DATA PROVIDED:

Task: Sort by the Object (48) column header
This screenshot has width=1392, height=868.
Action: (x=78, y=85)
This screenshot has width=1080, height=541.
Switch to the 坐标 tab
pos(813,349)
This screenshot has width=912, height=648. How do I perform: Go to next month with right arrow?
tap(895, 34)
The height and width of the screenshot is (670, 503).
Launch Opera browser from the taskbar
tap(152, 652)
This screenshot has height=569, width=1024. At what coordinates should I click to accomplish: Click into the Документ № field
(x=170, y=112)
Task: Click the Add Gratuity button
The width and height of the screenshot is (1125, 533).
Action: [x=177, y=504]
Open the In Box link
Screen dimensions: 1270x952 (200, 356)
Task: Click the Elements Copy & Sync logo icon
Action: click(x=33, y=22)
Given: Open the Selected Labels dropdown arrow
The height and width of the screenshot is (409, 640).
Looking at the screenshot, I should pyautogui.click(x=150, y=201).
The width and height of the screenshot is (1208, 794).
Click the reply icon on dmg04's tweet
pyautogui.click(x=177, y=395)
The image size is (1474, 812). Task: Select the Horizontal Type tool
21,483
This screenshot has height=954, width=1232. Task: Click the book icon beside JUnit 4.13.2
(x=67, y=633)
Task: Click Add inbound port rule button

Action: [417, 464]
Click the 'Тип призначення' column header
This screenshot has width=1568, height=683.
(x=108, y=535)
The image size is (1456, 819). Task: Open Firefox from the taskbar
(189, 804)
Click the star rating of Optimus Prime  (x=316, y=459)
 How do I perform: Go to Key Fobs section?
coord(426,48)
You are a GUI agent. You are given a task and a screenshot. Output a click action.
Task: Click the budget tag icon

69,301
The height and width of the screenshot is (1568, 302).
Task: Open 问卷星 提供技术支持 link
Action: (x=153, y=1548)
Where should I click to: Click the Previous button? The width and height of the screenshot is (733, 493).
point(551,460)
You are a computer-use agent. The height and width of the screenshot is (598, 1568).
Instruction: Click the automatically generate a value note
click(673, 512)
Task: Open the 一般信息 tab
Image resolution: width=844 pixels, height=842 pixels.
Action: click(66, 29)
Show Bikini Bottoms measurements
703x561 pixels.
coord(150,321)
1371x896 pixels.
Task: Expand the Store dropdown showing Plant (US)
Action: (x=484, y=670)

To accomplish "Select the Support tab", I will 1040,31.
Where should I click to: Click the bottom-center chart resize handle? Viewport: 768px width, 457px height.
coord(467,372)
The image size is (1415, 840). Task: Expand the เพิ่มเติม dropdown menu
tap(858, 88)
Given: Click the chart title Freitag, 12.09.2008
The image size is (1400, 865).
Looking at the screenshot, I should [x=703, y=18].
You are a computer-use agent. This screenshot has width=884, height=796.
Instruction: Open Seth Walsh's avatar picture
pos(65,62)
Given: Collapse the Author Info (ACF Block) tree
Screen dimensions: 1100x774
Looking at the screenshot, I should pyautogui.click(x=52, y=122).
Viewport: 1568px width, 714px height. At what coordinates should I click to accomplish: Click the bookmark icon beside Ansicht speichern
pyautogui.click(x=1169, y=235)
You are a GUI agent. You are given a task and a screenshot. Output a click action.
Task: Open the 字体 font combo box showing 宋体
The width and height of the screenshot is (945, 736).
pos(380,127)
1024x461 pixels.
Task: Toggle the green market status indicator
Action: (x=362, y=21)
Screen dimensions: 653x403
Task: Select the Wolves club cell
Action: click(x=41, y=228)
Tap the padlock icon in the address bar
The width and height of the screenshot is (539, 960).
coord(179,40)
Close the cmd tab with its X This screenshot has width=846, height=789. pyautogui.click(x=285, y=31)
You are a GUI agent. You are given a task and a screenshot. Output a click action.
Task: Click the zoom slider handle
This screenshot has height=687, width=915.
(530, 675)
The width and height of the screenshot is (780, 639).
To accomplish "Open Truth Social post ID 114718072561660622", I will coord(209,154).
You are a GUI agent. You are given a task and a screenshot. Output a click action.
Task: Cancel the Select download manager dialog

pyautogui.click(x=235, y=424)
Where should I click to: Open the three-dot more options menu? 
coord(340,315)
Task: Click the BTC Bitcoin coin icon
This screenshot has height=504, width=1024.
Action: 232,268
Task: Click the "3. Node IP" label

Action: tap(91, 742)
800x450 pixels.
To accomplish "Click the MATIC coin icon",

EXERCISE DIRECTIONS:
Copy out each line of the data where the string "coin" appears.

EXPECTED OUTPUT:
Task: Click the BTC Bitcoin coin icon
To accomplish "Click the MATIC coin icon",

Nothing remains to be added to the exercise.